@azamet_29_2
|
" Tamam o halde.
Atlas devam etti.
Sonrada yaptıklarının hesabını ödeyeceğiz. *****
Sabah kollarının arasındaki kızın korku dolu mırıltılarını duyarak uyandı Atlas.
Atlas dirseği üzerine kalkarak bir elini Gül'ün yanağına koydu. Daha fazla korkutmamaya özen göstererek seslendi.
" Gül..
Kız hızlı nefeslerle gözlerini araladığında yanında gördüğü adama sarıldı anında. Yüzünü göğsüne yaslarken güvendiği, huzur bulduğu adama sığındı, kabuslarından ve kabuslarındaki acımasız insanlardan. Atlas kollarının arasındaki kıza dahada sarıldı.
" Korkma.
" Yine onları gördüm Akın. Yüzleri gözlerimin önünden gitmiyor. Beni yine zorla götürdüler. Sonra hastaneyi gördüm. O doktorları gördüm.
" Şşşiitt...
Dedi Atlas Gül'ü saçlarından bir kez daha öperek.

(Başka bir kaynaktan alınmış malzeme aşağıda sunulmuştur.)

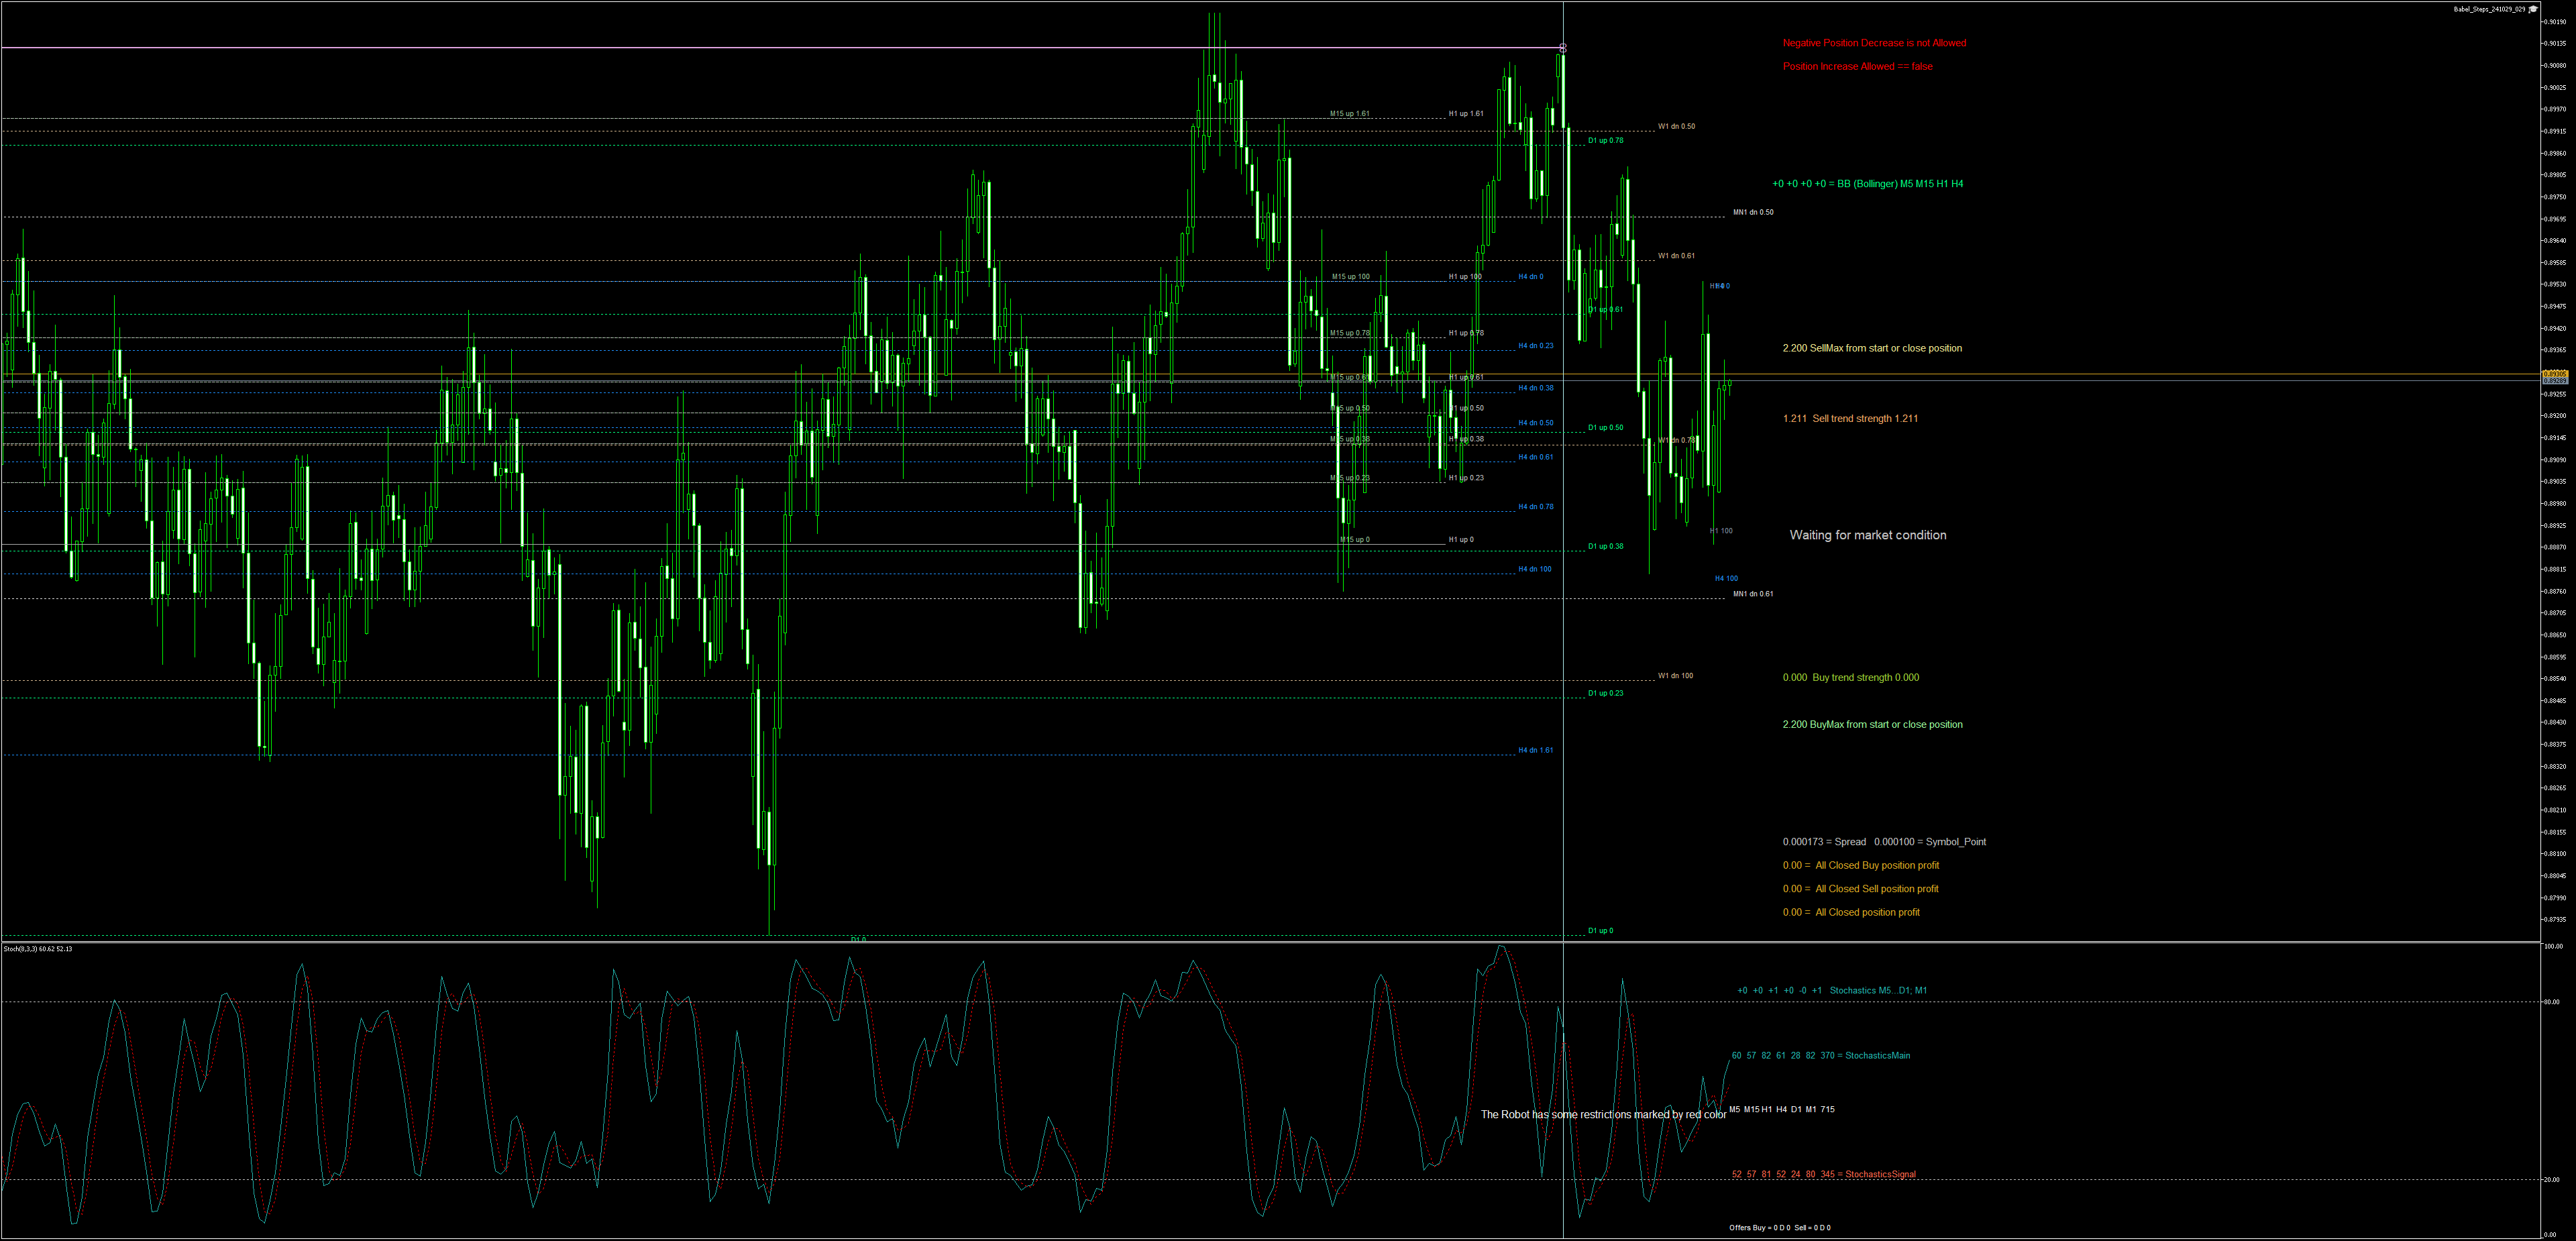Click the 'MN1 dn 0.61' level label
The image size is (2576, 1241).
pyautogui.click(x=1753, y=594)
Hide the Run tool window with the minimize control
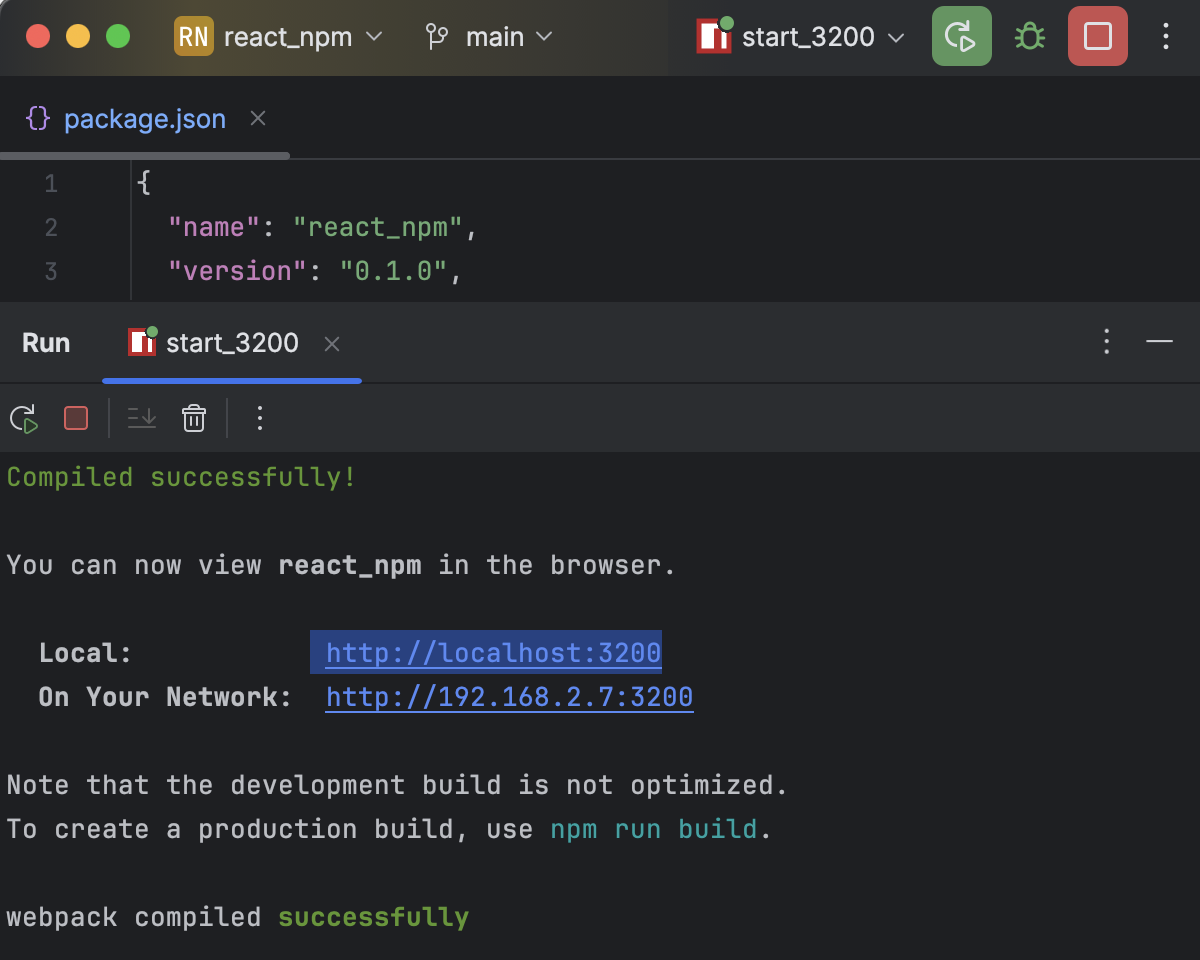The width and height of the screenshot is (1200, 960). [x=1160, y=342]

" Benim yanımdayken sana hiç kimse birşey yapamaz."
Derin bir nefes alıp verdi kız.
" Evet geçti.
Dedi yüzünü Atlas'ın boynuna gömerek. Sonra geri çekilerek gözlerini Atlas'ın gözlerinde gezdirdi bir kaç saniye. Ardından dudağına bir öpücük bıraktı.
" İyi ki yanımdasın."
Atlas bir kez daha sarıldı sevdiğine. Ardından özlediği dudaklara yaklaşıp dudaklarını bastırdı. Arzuyla öptü. Geri çekilirken,
" Hadi kalkalım. Önce güzel bir kahvaltı yapalım sonrada o pislikleri bulmak için şu resim işini halledelim."
" Tamam." dedi Gül.
Önden Atlas kalktı. Banyoya girip elini yüzünü yıkadı ve çıktı. Ardından Gül de banyoya girip aynı şekilde elini yüzünü yıkayıp çıktı.
" Giyinip geliyorum." diyerek kapıya yönelince Atlas uyardı.
" Gül, unuttun mu? "
Dedi gülümseyerek.
" Artık aynı odayı kullanıyoruzya. Kıyafetlerin giyinme odamızda."
Kız bir an şaşırdı.
Sesli şekilde güldü.
" Doğruya biz evliyiz."
Diyerek hızlı adımlarla gelip Atlas'a bir kez daha sarıldı.
" Üzgünüm dünden beri aklım yerinde değil. Kafamın içi allak bullak."
Diyerek kollarını adamın boynuna doladıktan bir kez daha dokundu dudakları adamın dudaklarına. Aşkla öptü. Hemde uzun bir öpücükle. Fırsatı iyi değerlendiren Atlas kızın beline sardı kollarını. Aynı şekilde karşılık verdi öpüşüne. Sonra,
" Hadi gülüm inelim yoksa kahvaltı yerine seni yemeye kalkabilirim." &
On dakika sonra ikiside hazırlanmış şekilde çıktılar odadan. Aşağı inerken Beyazıt salonda telefonda konuşuyordu.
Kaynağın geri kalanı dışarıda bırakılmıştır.